Le ministère de l’Économie et la Banque de France annoncent le lancement du FNC-RF, un nouveau fichier national destiné à renforcer la lutte contre les fraudes aux virements. Alimenté par les prestataires de services de paiement, ce dispositif doit permettre aux banques de partager des signalements liés à des comptes considérés comme potentiellement frauduleux.

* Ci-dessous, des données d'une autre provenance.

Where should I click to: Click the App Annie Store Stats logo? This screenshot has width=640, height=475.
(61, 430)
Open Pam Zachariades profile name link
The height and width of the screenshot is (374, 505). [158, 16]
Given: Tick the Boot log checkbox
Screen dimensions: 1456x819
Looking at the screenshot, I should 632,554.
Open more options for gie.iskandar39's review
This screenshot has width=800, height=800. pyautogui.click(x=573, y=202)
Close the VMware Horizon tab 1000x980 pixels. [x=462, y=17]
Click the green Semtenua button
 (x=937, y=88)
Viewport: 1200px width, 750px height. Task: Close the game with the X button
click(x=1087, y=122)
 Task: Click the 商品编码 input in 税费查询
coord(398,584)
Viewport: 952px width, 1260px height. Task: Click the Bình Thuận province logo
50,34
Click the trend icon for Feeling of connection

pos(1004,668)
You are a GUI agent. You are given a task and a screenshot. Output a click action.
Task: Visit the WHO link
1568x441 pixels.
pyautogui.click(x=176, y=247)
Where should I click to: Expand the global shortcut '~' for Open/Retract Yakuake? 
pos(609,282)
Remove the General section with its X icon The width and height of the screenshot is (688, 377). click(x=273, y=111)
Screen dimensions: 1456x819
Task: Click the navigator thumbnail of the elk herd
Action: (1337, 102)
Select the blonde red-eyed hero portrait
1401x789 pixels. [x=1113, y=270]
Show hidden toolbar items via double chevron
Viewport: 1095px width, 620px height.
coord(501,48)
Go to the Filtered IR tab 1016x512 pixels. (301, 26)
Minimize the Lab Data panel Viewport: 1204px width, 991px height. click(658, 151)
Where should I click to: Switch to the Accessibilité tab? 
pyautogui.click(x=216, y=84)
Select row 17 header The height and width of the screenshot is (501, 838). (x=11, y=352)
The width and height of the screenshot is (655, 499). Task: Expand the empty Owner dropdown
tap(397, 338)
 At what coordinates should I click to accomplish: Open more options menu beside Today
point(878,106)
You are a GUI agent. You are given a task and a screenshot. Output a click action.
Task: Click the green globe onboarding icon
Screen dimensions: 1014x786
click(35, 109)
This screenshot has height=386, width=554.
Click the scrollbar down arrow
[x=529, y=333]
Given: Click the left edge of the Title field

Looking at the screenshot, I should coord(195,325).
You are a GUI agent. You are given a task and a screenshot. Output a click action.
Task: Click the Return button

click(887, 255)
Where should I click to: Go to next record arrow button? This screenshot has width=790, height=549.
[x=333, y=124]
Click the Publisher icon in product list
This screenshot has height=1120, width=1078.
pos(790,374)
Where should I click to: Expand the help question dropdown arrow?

Un nouveau dispositif national centré sur les IBAN signalés
Le ministère de l’Économie, des Finances et de la Souveraineté industrielle, énergétique et numérique et la Banque de France ont annoncé le 7 mai le lancement officiel du FNC-RF, pour « fichier national des comptes signalés pour risque de fraude ». Ce nouveau dispositif découle de la loi du 6 novembre 2025 visant à renforcer la lutte contre la fraude bancaire. Le fichier sera tenu par la Banque de France et alimenté directement par les prestataires de services de paiement, notamment les établissements bancaires.
Son but est d’améliorer la détection des comptes utilisés dans des opérations frauduleuses, en particulier dans les fraudes aux virements par manipulation. Concrètement, les banques pourront partager entre elles des signalements liés à des coordonnées bancaires considérées comme suspectes afin de renforcer la vigilance de l’ensemble de l’écosystème. Le gouvernement présente ce fichier comme une nouvelle « brique » dans l’arsenal français de lutte contre la fraude aux paiements.
Une réponse à la montée des fraudes par manipulation
Le dispositif vise principalement les fraudes dans lesquelles les victimes sont poussées à réaliser elles-mêmes un virement vers un compte contrôlé par des escrocs. Ces arnaques prennent des formes variées, allant du faux conseiller bancaire aux fraudes au président, en passant par l’usurpation d’identité d’un fournisseur ou d’un proche. Ces mécanismes sont devenus particulièrement difficiles à contrer pour les établissements financiers. Dans de nombreux cas, l’opération est techniquement validée par le client lui-même, ce qui complique les blocages automatiques et les procédures de remboursement.
Le FNC-RF cherche donc à agir plus tôt dans la chaîne de détection, en mutualisant les informations entre acteurs financiers autour des IBAN déjà repérés dans des schémas suspects. Le gouvernement souligne également que le dispositif vient compléter plusieurs mécanismes déjà en cours de déploiement ou de généralisation, parmi lesquels la vérification du bénéficiaire des virements ou les dispositifs de lutte contre l’usurpation de numéros de téléphone.
Une logique de coopération entre établissements financiers
L’un des aspects importants du dispositif réside dans sa dimension collective. Jusqu’ici, les signalements restaient souvent fragmentés entre établissements. Avec le FNC-RF, les banques disposent d’un point centralisé piloté par la Banque de France.
Cette logique rejoint une évolution plus large des stratégies anti-fraude dans le secteur financier. Les établissements ne cherchent plus uniquement à sécuriser leurs propres systèmes. Ils tentent aussi de mieux partager les signaux, les indicateurs de compromission et certains schémas d’attaque afin d’améliorer la détection à l’échelle de l’écosystème.
Le communiqué de Bercy précise d’ailleurs que le dispositif français a vocation à s’intégrer à terme dans un futur système européen d’échange de données lié à la fraude aux paiements, prévu dans le cadre du règlement européen sur les services de paiement. Le sujet devient stratégique pour les banques, les fintechs et les prestataires de services de paiement, confrontés à des campagnes de fraude de plus en plus industrialisées et transfrontalières.